“Sou médica dentista e trabalho num centro de saúde a atender só crianças dos 3 aos 18 anos. Estou em risco de ficar desempregada devido à criação do famoso cheque dentista que não é mais do que atirar areia para os olhos do nosso povo... uma criança com 8 anos, por exemplo, terá de esperar até aos 10 para tratar um abcesso? Uma criança com 5 anos já com os primeiros molares terá de esperar até aos 7 para selantes?”
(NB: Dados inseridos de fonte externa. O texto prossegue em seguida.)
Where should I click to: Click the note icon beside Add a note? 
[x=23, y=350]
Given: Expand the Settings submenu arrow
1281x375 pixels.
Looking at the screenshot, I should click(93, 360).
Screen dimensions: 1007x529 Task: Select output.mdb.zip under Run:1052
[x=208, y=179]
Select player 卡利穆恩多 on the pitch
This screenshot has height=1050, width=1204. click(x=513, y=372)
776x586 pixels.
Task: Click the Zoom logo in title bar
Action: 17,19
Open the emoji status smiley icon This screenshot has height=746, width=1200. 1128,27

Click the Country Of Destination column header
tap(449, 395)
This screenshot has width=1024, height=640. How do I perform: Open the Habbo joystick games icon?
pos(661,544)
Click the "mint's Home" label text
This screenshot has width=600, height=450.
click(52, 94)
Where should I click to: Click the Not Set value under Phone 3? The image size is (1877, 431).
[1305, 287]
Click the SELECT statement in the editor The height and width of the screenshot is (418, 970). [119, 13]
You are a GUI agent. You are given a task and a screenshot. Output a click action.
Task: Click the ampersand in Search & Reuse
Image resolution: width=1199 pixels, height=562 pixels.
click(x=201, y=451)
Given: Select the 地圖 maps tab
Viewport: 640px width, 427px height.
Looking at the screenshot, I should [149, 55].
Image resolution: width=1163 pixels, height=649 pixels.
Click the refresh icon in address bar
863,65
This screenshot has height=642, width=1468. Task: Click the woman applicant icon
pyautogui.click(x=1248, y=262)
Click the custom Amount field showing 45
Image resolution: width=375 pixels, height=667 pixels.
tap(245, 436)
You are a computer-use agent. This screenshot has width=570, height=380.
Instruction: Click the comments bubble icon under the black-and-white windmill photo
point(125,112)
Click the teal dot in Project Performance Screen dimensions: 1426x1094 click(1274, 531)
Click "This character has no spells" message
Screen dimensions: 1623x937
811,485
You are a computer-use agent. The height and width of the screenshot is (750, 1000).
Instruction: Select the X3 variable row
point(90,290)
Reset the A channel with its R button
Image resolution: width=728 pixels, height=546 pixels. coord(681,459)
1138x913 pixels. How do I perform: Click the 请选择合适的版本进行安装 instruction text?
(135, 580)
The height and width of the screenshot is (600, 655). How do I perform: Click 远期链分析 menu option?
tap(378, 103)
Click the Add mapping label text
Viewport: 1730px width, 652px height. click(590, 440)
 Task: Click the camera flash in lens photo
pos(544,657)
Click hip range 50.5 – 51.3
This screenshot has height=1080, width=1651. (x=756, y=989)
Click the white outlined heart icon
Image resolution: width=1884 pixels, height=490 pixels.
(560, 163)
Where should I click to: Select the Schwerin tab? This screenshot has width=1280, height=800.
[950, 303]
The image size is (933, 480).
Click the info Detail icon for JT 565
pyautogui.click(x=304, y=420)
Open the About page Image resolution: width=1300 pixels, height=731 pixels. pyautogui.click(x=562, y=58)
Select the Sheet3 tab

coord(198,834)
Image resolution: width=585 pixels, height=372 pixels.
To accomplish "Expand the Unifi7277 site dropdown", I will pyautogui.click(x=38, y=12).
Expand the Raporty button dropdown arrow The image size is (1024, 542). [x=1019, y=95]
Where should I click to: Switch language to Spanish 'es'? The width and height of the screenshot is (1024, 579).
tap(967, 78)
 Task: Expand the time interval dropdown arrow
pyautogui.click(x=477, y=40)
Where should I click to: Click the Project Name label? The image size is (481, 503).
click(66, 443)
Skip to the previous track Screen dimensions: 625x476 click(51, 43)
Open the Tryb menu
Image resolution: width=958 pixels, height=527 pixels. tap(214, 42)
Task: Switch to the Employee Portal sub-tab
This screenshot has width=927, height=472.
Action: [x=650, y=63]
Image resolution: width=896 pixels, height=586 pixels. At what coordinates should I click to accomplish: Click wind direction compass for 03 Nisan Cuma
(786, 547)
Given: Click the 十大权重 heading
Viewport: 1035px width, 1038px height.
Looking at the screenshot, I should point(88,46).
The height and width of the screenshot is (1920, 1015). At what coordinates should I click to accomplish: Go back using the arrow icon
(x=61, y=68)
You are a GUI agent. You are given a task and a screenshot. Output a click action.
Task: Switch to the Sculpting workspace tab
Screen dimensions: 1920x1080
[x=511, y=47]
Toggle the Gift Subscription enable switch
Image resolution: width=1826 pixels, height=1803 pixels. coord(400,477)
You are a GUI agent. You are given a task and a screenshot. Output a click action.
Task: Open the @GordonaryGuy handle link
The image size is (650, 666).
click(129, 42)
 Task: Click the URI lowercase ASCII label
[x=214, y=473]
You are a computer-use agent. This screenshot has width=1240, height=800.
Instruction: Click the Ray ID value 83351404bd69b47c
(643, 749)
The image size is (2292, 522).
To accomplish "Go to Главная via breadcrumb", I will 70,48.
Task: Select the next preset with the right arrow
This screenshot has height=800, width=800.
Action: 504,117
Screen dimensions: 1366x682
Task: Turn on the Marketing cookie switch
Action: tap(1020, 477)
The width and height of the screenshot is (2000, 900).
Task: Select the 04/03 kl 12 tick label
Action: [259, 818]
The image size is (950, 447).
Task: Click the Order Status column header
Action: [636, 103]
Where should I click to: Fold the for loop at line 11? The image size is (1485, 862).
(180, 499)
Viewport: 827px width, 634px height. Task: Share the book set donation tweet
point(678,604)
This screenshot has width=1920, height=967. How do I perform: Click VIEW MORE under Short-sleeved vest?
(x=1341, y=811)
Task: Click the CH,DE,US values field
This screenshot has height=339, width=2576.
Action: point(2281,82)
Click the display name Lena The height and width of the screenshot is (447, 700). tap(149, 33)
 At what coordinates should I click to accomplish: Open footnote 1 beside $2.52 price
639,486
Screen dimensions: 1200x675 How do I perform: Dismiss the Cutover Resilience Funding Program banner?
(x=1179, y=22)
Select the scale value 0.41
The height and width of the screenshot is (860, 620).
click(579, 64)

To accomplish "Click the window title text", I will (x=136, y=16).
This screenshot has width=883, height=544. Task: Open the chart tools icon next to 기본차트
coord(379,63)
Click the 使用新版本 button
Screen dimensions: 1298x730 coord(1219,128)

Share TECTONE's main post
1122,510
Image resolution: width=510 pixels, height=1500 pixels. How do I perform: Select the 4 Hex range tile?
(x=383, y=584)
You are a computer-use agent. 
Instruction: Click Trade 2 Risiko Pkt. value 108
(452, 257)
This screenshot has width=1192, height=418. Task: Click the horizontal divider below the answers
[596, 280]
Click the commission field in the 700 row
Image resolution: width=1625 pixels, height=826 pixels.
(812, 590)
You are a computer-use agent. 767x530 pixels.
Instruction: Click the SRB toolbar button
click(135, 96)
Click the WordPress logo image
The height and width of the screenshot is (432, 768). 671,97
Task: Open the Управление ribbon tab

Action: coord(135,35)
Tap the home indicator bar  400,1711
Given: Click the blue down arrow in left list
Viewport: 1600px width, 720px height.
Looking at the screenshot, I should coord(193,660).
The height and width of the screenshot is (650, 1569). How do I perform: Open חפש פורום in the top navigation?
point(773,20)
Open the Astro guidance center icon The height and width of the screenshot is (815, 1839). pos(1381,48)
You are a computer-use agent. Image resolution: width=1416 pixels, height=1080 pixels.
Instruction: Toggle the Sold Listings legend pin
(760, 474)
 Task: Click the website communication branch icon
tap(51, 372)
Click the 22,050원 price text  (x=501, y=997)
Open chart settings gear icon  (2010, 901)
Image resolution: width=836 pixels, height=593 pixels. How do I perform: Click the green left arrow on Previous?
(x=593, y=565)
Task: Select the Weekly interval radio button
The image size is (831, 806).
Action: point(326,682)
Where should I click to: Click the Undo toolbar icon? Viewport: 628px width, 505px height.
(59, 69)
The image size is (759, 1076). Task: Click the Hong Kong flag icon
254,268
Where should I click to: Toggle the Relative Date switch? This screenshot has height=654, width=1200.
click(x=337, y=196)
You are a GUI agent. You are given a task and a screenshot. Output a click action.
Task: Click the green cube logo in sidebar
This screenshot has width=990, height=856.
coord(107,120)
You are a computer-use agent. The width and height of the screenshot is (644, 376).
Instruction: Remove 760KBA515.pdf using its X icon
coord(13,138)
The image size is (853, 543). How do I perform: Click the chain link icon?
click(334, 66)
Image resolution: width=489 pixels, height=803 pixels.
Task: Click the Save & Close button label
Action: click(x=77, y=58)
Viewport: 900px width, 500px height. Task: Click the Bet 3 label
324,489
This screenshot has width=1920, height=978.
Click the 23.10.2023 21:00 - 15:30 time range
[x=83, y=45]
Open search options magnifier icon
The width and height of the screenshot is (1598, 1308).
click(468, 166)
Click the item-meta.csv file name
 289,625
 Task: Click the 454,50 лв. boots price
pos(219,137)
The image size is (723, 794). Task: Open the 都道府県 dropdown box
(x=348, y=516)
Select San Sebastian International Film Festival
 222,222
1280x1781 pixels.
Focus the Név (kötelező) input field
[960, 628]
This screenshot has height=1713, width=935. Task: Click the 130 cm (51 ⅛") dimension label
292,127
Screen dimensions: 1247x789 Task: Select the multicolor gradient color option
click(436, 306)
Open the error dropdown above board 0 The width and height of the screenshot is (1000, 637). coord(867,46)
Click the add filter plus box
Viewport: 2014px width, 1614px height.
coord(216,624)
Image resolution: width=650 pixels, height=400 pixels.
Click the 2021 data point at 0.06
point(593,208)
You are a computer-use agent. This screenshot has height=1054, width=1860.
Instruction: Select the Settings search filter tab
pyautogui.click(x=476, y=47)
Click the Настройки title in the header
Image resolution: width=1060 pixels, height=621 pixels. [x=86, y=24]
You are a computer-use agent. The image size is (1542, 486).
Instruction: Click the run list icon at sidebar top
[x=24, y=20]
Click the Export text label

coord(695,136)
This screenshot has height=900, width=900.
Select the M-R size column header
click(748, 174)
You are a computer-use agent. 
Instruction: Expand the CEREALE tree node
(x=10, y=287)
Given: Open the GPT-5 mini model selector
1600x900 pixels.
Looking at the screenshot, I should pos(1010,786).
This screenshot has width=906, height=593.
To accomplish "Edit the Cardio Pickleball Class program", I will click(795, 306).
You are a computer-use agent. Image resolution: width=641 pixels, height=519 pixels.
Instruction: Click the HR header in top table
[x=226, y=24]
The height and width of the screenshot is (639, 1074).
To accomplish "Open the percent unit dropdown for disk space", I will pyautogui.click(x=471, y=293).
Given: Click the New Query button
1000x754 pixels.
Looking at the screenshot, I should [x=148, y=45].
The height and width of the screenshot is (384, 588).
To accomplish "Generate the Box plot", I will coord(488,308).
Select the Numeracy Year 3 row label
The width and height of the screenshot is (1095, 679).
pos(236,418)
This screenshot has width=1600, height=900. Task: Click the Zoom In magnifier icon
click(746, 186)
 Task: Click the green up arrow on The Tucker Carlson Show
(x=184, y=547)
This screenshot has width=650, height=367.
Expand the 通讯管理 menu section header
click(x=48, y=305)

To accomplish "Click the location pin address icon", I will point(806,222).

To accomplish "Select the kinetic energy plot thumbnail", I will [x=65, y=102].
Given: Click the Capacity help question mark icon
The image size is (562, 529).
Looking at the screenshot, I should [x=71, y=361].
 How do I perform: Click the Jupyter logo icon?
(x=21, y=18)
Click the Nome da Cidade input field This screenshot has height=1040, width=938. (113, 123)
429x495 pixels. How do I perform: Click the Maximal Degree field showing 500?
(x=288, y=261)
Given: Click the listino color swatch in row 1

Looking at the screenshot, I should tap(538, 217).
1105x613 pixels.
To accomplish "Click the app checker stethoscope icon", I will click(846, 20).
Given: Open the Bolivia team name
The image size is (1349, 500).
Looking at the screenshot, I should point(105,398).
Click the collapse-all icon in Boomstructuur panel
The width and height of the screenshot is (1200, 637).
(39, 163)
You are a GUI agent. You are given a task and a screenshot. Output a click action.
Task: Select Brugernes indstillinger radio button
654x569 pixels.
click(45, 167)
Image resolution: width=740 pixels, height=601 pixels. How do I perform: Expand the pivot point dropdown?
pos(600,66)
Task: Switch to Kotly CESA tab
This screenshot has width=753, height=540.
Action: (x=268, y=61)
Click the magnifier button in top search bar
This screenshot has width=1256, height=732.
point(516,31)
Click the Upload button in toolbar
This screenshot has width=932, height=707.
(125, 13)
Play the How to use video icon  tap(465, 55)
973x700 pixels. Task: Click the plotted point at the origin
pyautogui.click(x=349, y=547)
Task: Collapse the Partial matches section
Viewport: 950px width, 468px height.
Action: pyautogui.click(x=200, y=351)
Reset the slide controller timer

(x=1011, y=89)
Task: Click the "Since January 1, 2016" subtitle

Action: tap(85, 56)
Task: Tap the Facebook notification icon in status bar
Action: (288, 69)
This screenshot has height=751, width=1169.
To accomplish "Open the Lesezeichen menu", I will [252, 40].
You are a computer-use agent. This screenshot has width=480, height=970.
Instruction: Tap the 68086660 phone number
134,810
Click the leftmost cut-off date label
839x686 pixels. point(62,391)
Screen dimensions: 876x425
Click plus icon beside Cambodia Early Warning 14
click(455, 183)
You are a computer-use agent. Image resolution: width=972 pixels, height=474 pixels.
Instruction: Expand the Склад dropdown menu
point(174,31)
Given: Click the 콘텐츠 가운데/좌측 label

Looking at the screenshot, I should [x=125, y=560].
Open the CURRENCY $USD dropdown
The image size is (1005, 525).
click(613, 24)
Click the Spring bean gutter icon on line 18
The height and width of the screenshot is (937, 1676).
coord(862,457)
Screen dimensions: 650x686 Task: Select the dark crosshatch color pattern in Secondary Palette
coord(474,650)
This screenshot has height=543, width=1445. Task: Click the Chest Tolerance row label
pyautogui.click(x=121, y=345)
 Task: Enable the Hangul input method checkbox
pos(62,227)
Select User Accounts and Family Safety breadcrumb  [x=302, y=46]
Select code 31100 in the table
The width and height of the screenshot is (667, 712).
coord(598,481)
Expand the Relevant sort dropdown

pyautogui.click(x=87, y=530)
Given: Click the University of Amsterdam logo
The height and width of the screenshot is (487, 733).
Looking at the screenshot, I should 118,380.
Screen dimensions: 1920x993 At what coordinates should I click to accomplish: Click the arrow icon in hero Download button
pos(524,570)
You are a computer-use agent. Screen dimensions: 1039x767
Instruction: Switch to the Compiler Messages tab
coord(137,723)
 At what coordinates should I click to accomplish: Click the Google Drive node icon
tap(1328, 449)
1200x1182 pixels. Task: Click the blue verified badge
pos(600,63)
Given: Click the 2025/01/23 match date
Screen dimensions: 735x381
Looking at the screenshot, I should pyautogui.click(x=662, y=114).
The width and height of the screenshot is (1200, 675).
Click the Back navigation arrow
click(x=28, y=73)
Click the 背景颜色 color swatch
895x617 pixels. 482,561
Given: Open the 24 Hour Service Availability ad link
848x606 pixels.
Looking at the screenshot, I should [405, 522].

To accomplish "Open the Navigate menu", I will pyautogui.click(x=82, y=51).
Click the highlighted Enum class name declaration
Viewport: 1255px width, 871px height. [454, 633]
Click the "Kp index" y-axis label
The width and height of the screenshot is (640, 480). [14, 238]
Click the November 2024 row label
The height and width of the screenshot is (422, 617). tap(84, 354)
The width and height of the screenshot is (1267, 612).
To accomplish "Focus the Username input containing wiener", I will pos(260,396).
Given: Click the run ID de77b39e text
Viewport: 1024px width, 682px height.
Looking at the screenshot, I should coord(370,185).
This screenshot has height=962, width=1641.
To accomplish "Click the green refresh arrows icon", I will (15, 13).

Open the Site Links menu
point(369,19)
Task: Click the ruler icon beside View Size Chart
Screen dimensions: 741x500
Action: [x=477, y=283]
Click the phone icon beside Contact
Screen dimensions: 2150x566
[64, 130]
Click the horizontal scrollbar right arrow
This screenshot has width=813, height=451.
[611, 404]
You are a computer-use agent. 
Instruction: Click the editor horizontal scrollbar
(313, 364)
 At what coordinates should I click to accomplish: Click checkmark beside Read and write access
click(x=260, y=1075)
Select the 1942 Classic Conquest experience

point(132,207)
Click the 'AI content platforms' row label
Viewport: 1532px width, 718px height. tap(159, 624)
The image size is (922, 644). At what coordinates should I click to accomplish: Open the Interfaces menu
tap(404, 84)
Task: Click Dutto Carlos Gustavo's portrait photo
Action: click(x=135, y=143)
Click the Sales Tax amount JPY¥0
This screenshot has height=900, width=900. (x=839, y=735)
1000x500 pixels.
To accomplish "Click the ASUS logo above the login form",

O segundo comentário é de quem também está no terreno e sabe o que vai acontecer à maioria das crianças e jovens com quem está a lidar: daqui a cinco, dez ou quinze anos (2015, 2020 ou em 2025) muitos deles terão perdido metade (escrevi bem, metade) dos dentes porque agora não têm qualquer hipótese de terem acesso a cuidados de saúde oral (falo claro, cuidados de saúde oral no sentido exacto do termo):
“Trabalho como psicóloga num agrupamento de escolas inserido num bairro social muito problemático. Tenho lá alunos que tenho a clara percepção que quando chegarem à idade adulta, não terão metade dos dentes, ou seja, a prevenção nestes jovens já era. Necessitam de inúmeros tratamentos, mas os adultos responsáveis por eles reclamam não conseguir pagar as consultas.
E sabem mais? O senhor Primeiro Ministro, a Senhora Ministra da Saúde, a Senhora Ministra da Educação, o Senhor Director-Geral da Saúde, os senhores Deputados à Assembleia da República, o Senhor Presidente da República e a Ordem dos Médicos Dentistas têm conhecimento destes factos. E o que fazem para os resolver? Todos sabemos que estes senhores lidam com dezenas de milhares de milhões de euros e que bastava tão pouco para que este problema não fosse um cancro dentro do nosso país; apenas a má fé própria de todos eles (vá lá o diabo saber porque agem assim) negam o acesso à saúde oral a largas centenas de milhares de crianças e jovens do país, com consequências devastadoras para o resto das suas vidas.